▸ Provided information
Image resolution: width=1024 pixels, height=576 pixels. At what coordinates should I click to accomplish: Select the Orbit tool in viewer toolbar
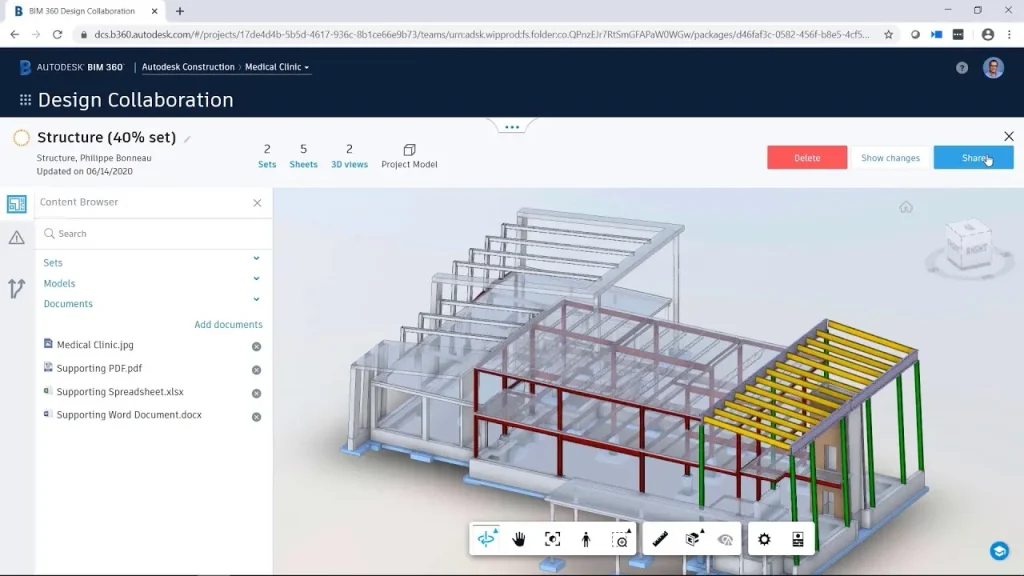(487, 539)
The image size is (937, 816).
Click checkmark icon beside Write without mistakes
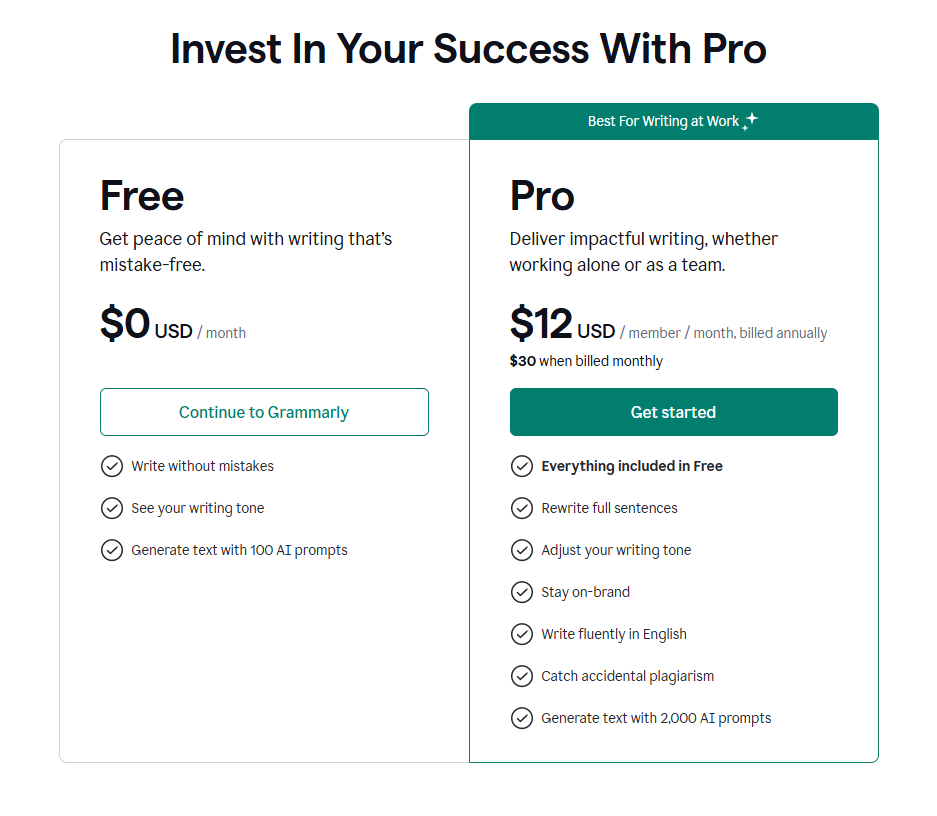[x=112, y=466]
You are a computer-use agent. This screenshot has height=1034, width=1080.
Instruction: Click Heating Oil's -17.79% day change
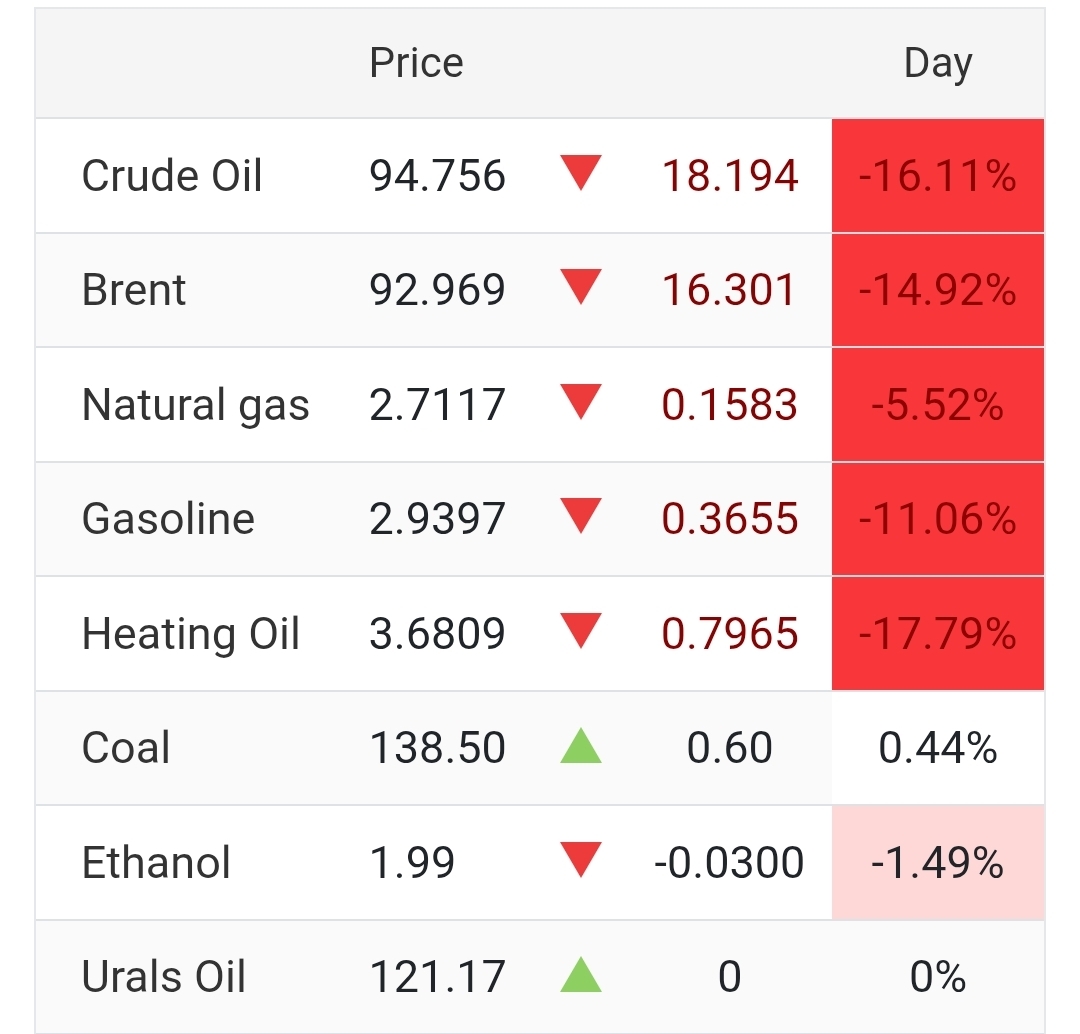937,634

* * *

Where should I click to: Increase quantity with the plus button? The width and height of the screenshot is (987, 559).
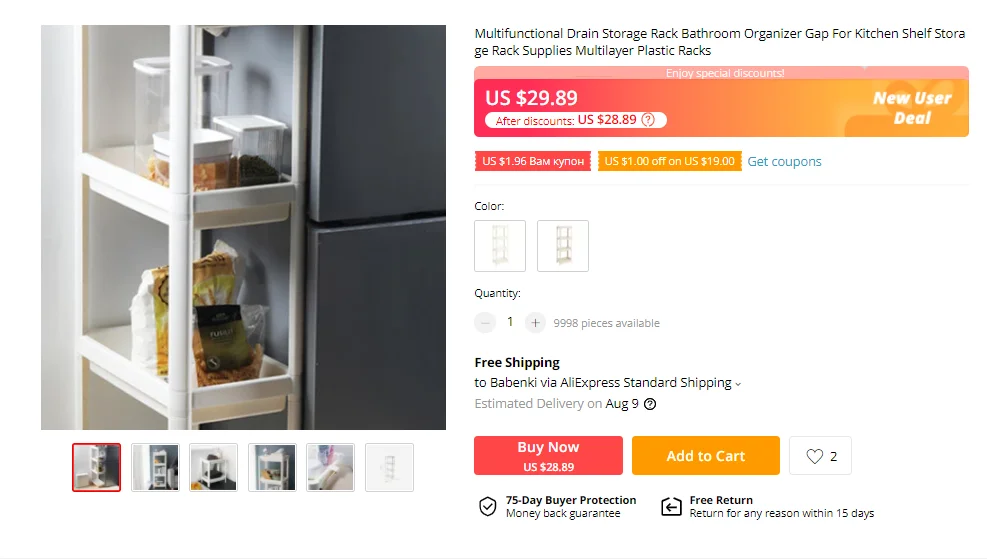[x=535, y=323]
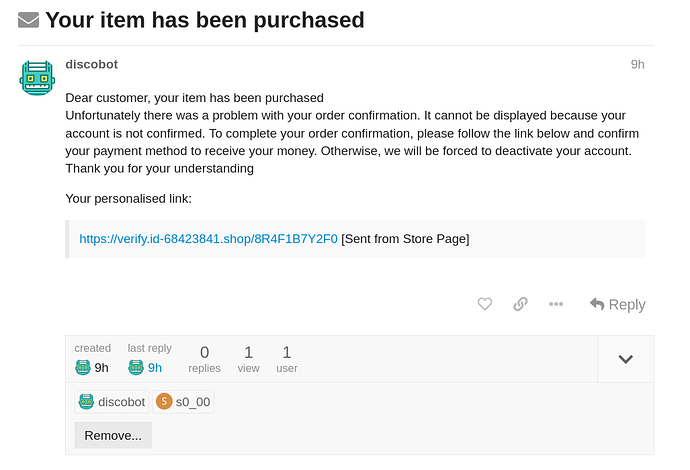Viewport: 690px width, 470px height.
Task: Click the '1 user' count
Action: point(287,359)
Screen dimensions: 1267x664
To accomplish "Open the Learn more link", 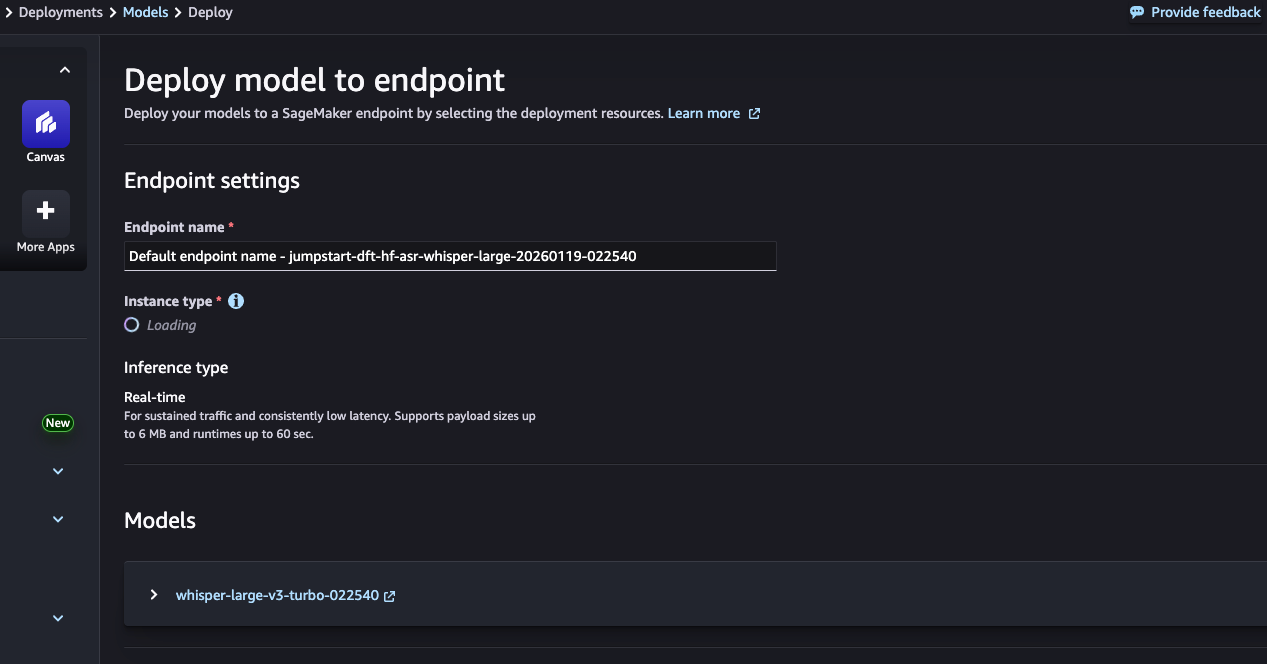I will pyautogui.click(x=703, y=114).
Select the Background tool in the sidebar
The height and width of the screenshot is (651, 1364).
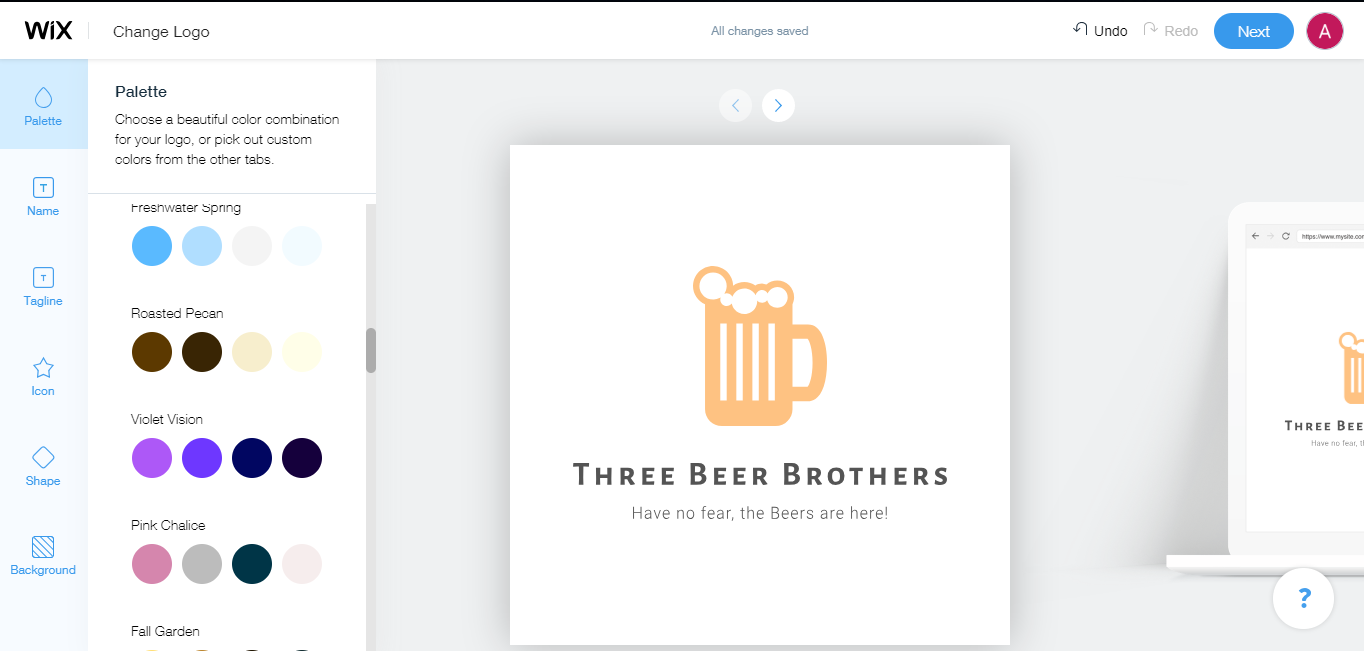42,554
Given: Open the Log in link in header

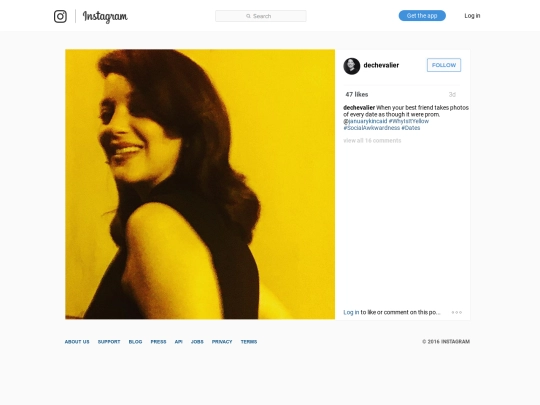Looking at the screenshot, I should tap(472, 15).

▸ Exercise brief
With the pictures left out, write out exactly the lines above from the one containing "Image resolution: width=1024" through the one containing "You are a computer-use".

▸ Result
Image resolution: width=1024 pixels, height=576 pixels. At what coordinates should I click to accomplish: Select the Orbit tool in viewer toolbar
(487, 539)
The image size is (937, 816).
Click checkmark icon beside Write without mistakes
[x=112, y=466]
You are a computer-use agent. This screenshot has height=1034, width=1080.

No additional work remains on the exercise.